### Work required
Print out the data that follows exactly, character for character, apart from the pictures.

### Data provided
────────────────────

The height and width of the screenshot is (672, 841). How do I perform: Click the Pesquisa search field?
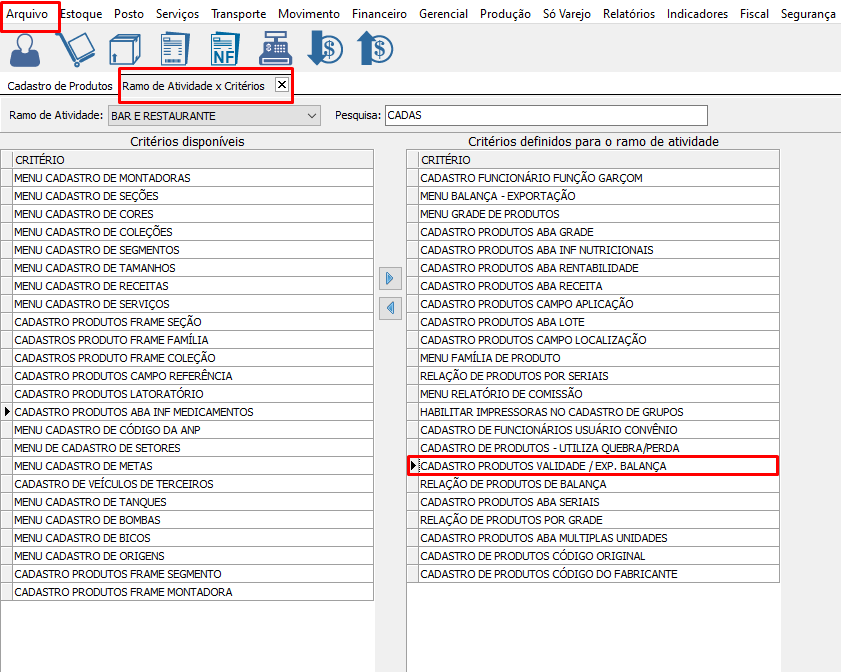545,116
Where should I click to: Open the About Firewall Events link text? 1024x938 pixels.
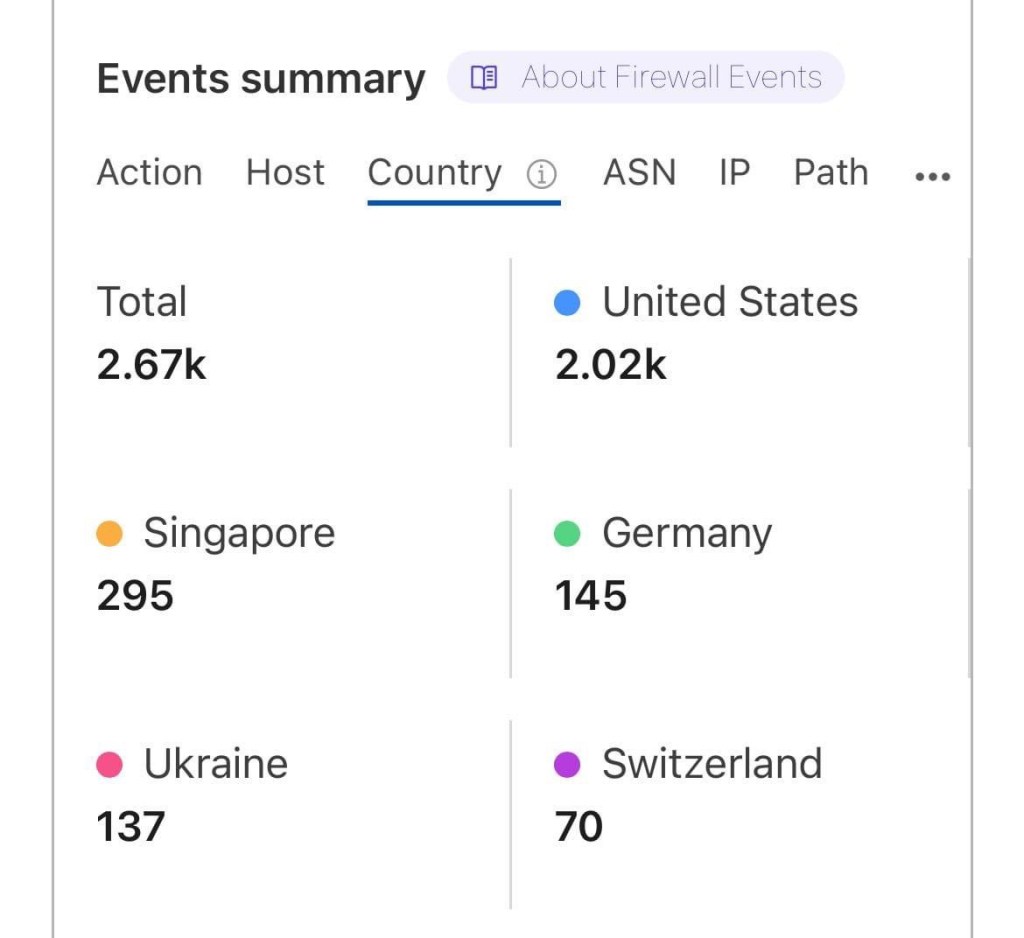point(671,78)
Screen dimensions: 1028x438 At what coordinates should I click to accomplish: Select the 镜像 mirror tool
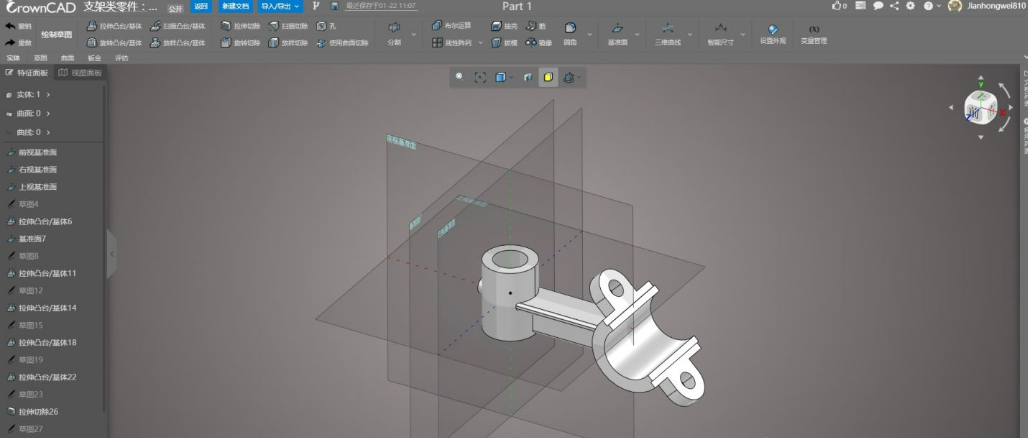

────────────────────

### Your solution
The height and width of the screenshot is (672, 841). How do I perform: Click the Pesquisa search field?
545,116
Where should I click to: Open the About Firewall Events link text? 1024x938 pixels.
point(671,78)
Screen dimensions: 1028x438 At what coordinates should I click to accomplish: Select the 镜像 mirror tool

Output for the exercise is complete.